Federal Court Orders Defendants in Newtek Case To Pay $1.7 Million Fine to FTC

Already found liable for its role in a telemarketing scheme that defrauded consumers, Universal Processing Services of Wisconsin LLC, doing business as Newtek Merchant Solutions, now will have to pay its share of a $1.7 million fine, a U.S. District Court judge ruled last week.

The Federal Trade Commission in 2013 sued Newtek, its former president Derek Depuydt, and a telemarketing firm. The agency said Universal Processing Services abetted a scheme to defraud consumers by processing transactions for a telemarketer that was selling an allegedly bogus rate-reduction service to credit card holders.
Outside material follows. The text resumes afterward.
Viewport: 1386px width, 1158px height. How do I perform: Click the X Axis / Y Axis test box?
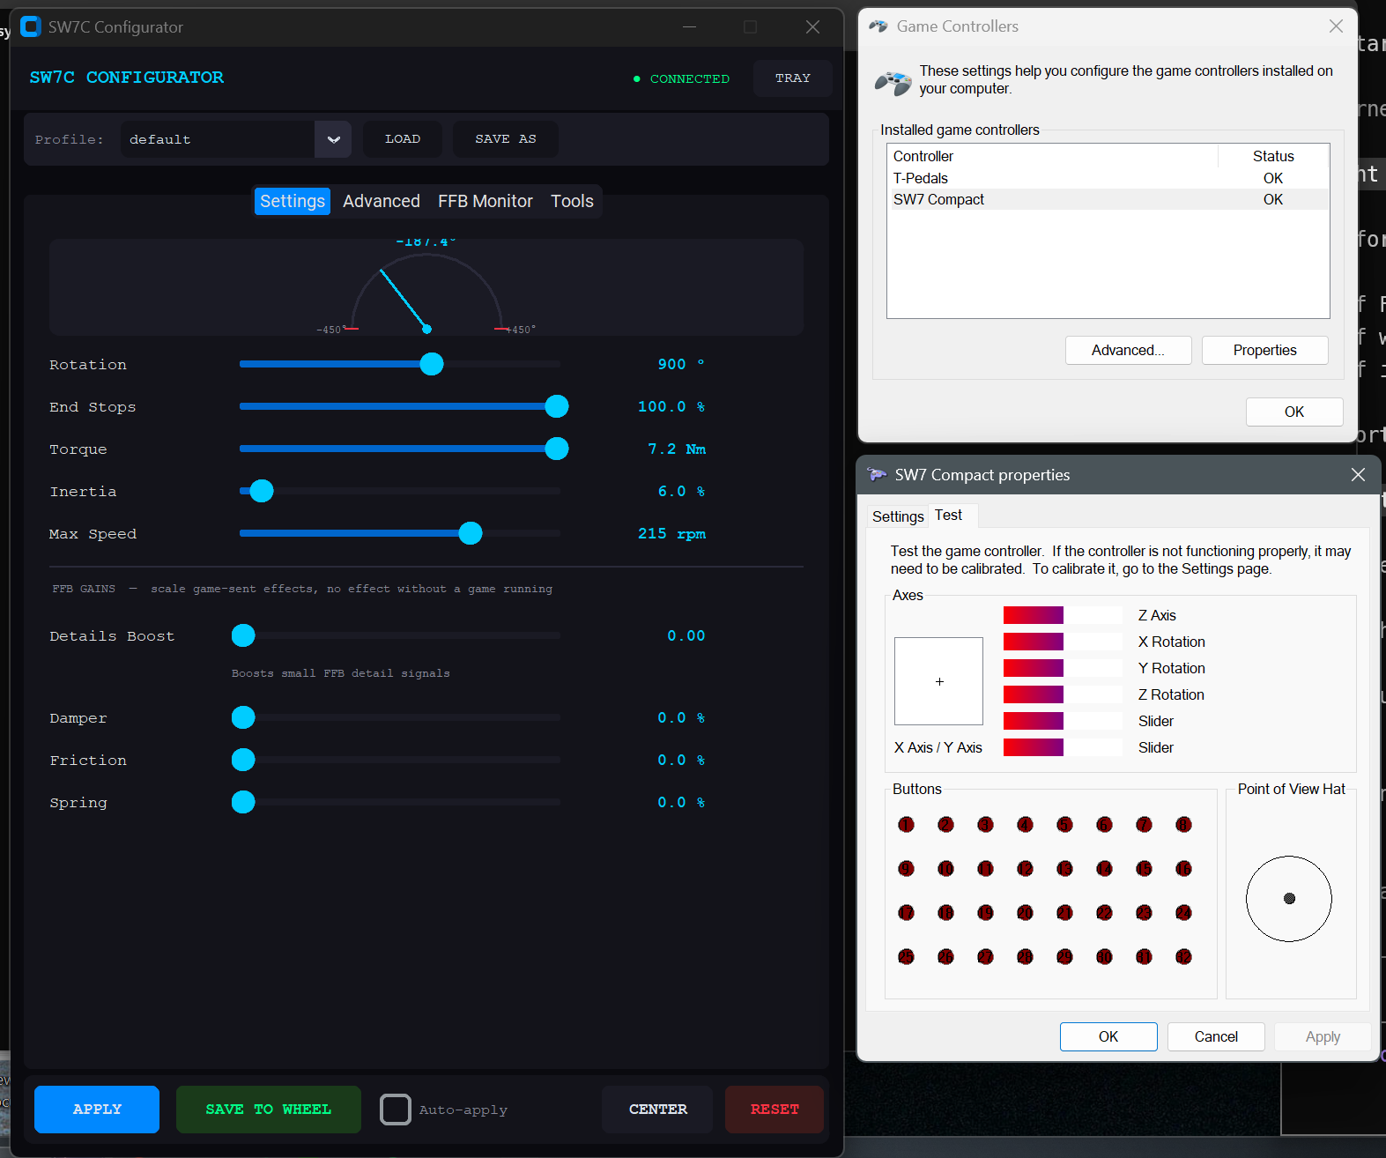pyautogui.click(x=938, y=681)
In November, the U.S. District Court for the Middle District of Florida, Orlando Division, issued a judgment holding Newtek liable for violations of the Telemarketing Sales Rule. In last week’s court decree, which set the penalty to be paid, Newtek neither admitted nor denied any of the allegations, except the court’s jurisdiction over the matter. The company also is restricted from working with certain merchant types, such as debt-relief services.

Newtek did not respond to a Digital Transactions News request for comment.

Among the court’s other stipulations is that Newtek adopt a detailed merchant-screening process, monitor clients for chargeback rates, prove that these processes are in place, and for the next 15 years submit compliance reports and create accounting, personnel, chargeback, and compliance records.

The court also ordered in November that Depuydt, who stepped down as president of Newtek Merchant Solutions in January 2013, pay a $25,000 fine and permanently enjoined him from working with certain merchant types, such as outbound telemarketing firms, buying clubs, and credit card or identity-theft-protection services.

The lesson for independent sales organizations, acquirers, and other payments companies is to know what merchants are doing, says Jill Miller, an attorney at Novi, Mich.-based law firm Varnum LLP. Following the Visa Inc. and MasterCard Inc. rules covering merchant applications and underwriting requirements helps, Miller says. In October, Visa updated its rules to require a due-diligence review and an underwriting-monitoring policy, she says.

“There’s a lot of obligation passed down to the ISO through the processing or acquiring agreement,” Miller tells Digital Transactions News. “We still always go back to the card brands and they very specifically articulate what should be done.”

Policies covering the merchant-application review and underwriting components can help protect the ISO or acquirer, she says. “Don’t go outside of your merchant-underwriting process. That process is in place to protect the company.”

It could avoid situations where one person could override red flags. “When you give any individual authority to subjectively approve a merchant, that’s cause for concern in a company,” Miller says.

“Make sure if you have your own underwriting process, ensure it’s well documented. Have written procedures and follow them,” Miller says. “If you have a third party doing it, make sure you know their procedures and how they’re vetting your merchants.”